# virtual machines

## tradakad

Привет!

вопрос о виртуалках. что лучше ставить?

 процессор Core 2 Duo - так что смотрю в сторону Xen. попутно посоветовали VirtualBox. Раньше пробовал Vmware и qemu - вмваря очень неплохо работала на старом компе, но после апгрейда хочу использовать новое железо по максимуму. как я говорил - посоветовали виртуалбокс - поставился без проблем минут за 30 - но первые впечатления не очень. самое первое - это гостевая ОС запускается в отдельном окне (типа вмваре или qemu) а я почему то думал что виртуалбокс будет работать типа wine т.е. виндовые программы будут запускаться непосредствеено в том же окне где и линукс (вернее кде  :Smile: ) и даже сворачиваться в кдеешный трей если есть такая возможность. 

собственно вопрос #1 - это я не разобрался с виртуалбокс и возможность запускать вндовые проги в кдеешном окне все таки существует? или она всегда работает в своем отдельном окне?

кроме этого - очень понравилась скоростть работы виртуалбокса! правда вмварю еще не ставил, но субъективные впечатления порадовали.

теперь вопрос #2 - по Xen

начал я его ставить согласно мануала "Xen and Gentoo" с вики. первое с чего начал - так это добавил опцию -mno-tls-direct-seg-refs в CFLAGS в /etc/make.conf (как я понял то нужно сделать т.к. я использую x86 а не amd64 и если этого не сделать то вроде теряется около 50% производительности)

затем запускаю emerge -evat world 

но при компиляции sys-devel/gcc-3.3.6-r1 компиляция прерывается с ошибкой. в траблшутинге написанно что это возможно из за новой опции в CFLAGS (старые комплитяторы меньше 3.4 не понимают ее и рекомендуется обновить gcc) 

я начал смотреть чего у меня вообще эта версия gcc требуется? может ее можно удалить? у меня ведь установлена 4.1.2.

 оказывается equery depends =sys-devel/gcc-3.3.6-r1 выдал

 virtual/libstdc++-3.3 

 смотрю дальше

 equery depends =virtual/libstdc++-3.3 выдал

 dev-java/sun-jdk-1.6.0.02 (x86? =virtual/libstdc++-3.3 )
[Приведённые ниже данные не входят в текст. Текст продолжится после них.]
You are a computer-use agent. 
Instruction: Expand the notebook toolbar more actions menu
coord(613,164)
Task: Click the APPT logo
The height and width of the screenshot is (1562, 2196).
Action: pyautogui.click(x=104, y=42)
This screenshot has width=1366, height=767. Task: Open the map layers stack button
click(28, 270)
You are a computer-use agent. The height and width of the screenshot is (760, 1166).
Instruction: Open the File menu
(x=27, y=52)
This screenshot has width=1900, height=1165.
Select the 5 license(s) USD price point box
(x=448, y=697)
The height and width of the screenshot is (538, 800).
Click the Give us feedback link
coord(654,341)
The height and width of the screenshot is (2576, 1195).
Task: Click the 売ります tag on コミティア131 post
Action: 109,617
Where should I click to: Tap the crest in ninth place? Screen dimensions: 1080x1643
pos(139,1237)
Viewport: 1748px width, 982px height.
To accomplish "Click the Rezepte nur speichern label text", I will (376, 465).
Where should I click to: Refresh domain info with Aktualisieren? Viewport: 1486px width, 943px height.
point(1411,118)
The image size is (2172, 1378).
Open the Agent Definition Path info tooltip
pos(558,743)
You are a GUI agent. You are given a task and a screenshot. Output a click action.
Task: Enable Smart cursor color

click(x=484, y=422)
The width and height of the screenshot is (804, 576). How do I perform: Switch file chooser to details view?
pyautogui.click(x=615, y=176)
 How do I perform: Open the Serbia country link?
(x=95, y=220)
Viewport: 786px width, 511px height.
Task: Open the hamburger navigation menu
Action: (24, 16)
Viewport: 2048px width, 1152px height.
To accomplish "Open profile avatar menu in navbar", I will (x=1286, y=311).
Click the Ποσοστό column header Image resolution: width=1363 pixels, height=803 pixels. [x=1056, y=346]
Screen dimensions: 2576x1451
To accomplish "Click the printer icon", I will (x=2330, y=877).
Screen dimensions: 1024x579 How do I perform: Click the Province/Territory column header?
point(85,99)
 media-libs/win32cpdecs-20061022-r1 (x86? =virtual/libstdc++-3.3 )

вот тут я запнулся. что делать дальше не знаю - с одной стороны может возможно пересобрать jdk чтобы ему не требовалась старая gcc и тогда старая не нужна? если же нет то тогда как обновить мир с опицие необходимой для Xen?

я попробовал fix_libtool_files.sh 3.3.6-r1 и revdep-rebuild - ничего не помогло.все арвно старый gcc хочет стать в слот...

подскажите плз что мне и как делать дальше?

и третий вопрос - подскажите плз ссыку на то как установить win$ под Xen? 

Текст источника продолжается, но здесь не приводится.